#### Task goal
Reproduce the items word for word, covering the stretch from the start of the items through the line containing "click(x=657, y=366)".

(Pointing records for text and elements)
□ □ □ □ □

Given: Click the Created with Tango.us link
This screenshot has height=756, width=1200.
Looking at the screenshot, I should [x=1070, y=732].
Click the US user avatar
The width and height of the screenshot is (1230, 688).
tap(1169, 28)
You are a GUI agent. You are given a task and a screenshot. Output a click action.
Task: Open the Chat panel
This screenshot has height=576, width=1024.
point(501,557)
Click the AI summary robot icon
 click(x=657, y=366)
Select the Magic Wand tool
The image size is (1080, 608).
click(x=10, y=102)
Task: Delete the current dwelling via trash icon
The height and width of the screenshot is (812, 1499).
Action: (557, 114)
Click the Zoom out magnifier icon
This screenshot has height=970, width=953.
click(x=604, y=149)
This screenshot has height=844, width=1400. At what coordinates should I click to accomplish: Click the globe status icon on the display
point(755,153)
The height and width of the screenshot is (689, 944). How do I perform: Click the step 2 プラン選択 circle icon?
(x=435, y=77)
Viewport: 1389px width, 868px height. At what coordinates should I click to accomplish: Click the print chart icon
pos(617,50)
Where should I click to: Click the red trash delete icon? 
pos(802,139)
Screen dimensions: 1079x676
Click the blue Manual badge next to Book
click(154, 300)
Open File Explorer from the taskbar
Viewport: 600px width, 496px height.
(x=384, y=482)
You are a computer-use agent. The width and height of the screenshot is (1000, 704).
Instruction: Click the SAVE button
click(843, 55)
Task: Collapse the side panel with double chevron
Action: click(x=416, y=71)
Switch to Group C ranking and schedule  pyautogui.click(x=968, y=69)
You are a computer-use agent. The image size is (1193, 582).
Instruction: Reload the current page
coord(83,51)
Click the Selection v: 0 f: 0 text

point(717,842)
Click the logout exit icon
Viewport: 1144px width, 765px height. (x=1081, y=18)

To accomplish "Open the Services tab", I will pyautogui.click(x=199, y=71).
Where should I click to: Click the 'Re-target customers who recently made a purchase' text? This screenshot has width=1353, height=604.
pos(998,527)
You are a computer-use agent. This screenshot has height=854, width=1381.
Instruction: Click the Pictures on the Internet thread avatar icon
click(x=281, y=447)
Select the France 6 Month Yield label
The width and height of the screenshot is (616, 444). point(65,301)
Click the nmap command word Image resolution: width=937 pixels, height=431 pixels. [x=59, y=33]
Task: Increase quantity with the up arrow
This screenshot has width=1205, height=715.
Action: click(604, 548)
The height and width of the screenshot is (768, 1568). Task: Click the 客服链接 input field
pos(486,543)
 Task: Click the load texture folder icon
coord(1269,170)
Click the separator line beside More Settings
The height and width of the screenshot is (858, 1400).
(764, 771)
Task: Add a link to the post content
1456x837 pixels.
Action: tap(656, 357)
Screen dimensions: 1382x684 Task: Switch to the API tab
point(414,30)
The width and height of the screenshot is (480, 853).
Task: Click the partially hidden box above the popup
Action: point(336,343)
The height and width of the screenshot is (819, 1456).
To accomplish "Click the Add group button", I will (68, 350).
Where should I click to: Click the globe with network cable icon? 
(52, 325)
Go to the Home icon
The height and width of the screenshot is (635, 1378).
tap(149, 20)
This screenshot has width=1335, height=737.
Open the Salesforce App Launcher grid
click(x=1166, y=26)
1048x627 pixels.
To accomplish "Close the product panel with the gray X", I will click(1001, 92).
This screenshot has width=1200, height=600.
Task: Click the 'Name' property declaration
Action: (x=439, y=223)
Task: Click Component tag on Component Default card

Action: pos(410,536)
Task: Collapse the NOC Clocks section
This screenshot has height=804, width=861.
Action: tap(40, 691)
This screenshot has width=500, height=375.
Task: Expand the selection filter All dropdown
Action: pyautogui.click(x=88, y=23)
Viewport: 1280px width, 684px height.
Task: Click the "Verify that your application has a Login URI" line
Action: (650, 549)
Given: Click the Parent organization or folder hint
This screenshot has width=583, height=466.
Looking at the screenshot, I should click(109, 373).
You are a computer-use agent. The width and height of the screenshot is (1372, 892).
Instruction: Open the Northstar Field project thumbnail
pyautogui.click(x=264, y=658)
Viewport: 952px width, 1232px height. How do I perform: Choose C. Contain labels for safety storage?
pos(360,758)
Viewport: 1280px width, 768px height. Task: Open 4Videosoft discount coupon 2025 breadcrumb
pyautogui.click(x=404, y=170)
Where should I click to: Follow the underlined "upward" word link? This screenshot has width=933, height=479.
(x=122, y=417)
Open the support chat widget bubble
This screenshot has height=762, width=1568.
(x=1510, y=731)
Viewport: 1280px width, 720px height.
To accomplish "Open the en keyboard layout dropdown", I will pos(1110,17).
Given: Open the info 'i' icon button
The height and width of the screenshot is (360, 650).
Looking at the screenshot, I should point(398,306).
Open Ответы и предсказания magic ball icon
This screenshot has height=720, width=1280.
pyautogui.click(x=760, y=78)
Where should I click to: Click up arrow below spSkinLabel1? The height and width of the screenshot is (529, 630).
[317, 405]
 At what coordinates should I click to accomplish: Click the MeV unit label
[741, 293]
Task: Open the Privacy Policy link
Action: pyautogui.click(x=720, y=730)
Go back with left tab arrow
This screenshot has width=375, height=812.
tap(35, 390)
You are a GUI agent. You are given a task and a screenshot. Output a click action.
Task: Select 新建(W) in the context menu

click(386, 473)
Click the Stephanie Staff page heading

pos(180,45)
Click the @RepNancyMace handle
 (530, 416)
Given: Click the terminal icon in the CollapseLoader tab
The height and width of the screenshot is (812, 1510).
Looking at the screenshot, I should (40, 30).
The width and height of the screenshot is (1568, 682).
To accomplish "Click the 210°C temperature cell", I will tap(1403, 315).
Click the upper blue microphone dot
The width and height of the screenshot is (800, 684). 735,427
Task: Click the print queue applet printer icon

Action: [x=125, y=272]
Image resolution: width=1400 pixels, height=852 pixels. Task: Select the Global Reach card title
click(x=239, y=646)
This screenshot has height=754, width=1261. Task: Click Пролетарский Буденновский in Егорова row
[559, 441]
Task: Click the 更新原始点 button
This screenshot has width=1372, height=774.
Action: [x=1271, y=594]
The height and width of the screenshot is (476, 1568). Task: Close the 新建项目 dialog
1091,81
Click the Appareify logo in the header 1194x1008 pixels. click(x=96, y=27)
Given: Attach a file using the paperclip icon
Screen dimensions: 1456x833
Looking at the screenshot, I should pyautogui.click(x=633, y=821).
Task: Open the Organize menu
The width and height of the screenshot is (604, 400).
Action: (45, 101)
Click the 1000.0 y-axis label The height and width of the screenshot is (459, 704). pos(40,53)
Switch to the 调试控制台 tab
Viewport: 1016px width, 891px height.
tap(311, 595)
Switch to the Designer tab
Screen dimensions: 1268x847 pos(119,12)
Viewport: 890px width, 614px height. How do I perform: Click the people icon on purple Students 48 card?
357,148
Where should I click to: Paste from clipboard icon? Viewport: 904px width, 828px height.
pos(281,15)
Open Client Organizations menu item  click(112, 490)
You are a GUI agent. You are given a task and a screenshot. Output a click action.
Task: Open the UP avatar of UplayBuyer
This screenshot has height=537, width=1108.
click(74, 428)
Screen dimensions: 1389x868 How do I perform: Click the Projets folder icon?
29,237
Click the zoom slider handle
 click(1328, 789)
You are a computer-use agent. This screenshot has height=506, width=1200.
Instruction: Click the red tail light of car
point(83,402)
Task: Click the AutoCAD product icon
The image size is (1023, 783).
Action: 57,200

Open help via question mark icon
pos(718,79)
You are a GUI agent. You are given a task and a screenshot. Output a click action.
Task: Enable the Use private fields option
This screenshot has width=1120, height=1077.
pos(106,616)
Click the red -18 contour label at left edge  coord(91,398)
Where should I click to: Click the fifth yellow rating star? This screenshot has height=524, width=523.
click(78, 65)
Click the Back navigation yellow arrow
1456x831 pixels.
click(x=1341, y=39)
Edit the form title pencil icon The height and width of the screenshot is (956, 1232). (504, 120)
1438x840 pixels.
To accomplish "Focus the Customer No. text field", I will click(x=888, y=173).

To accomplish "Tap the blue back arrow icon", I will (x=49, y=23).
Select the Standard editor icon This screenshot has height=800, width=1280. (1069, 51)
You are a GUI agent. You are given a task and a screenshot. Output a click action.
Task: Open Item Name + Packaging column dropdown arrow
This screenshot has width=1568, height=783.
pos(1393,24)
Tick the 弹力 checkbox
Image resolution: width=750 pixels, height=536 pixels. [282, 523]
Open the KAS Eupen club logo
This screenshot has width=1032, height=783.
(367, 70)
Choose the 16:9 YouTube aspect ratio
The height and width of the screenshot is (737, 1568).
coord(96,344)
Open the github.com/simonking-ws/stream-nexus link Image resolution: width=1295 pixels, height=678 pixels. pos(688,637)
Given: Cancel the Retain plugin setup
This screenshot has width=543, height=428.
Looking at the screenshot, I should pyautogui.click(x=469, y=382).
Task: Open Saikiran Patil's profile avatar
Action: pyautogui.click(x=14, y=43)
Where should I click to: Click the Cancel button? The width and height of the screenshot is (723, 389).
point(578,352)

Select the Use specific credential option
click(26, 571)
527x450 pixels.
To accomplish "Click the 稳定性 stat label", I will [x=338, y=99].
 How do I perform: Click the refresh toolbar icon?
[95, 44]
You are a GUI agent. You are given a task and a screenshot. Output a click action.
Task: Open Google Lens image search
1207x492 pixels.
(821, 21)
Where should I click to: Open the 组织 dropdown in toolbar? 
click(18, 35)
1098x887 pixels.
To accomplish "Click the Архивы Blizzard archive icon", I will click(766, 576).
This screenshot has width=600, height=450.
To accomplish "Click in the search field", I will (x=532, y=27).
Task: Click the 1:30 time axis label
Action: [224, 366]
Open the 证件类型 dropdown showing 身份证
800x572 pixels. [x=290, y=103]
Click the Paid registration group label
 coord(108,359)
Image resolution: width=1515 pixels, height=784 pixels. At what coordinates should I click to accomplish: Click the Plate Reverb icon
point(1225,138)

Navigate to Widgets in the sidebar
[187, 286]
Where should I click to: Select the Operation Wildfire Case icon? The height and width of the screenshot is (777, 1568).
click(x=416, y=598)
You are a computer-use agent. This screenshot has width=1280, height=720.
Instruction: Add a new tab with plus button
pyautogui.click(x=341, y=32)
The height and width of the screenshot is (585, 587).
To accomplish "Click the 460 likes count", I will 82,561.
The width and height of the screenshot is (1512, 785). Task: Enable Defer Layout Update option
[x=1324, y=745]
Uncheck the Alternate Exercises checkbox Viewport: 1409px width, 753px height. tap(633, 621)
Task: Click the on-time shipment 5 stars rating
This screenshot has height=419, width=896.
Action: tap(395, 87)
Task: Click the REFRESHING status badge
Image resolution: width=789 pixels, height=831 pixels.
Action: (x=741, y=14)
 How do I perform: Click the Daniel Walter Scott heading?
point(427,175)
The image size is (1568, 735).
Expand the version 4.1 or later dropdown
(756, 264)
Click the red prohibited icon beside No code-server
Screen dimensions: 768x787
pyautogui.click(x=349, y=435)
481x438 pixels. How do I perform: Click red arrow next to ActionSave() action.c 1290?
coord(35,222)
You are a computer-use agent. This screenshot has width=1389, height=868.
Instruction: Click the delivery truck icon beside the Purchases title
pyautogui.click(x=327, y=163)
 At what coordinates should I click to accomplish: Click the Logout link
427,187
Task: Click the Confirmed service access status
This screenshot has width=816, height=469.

□ □ □ □ □

#### Full response
Given: Click the Created with Tango.us link
This screenshot has height=756, width=1200.
Looking at the screenshot, I should [x=1070, y=732].
Click the US user avatar
The width and height of the screenshot is (1230, 688).
tap(1169, 28)
You are a GUI agent. You are given a task and a screenshot. Output a click action.
Task: Open the Chat panel
This screenshot has height=576, width=1024.
point(501,557)
Click the AI summary robot icon
 click(x=657, y=366)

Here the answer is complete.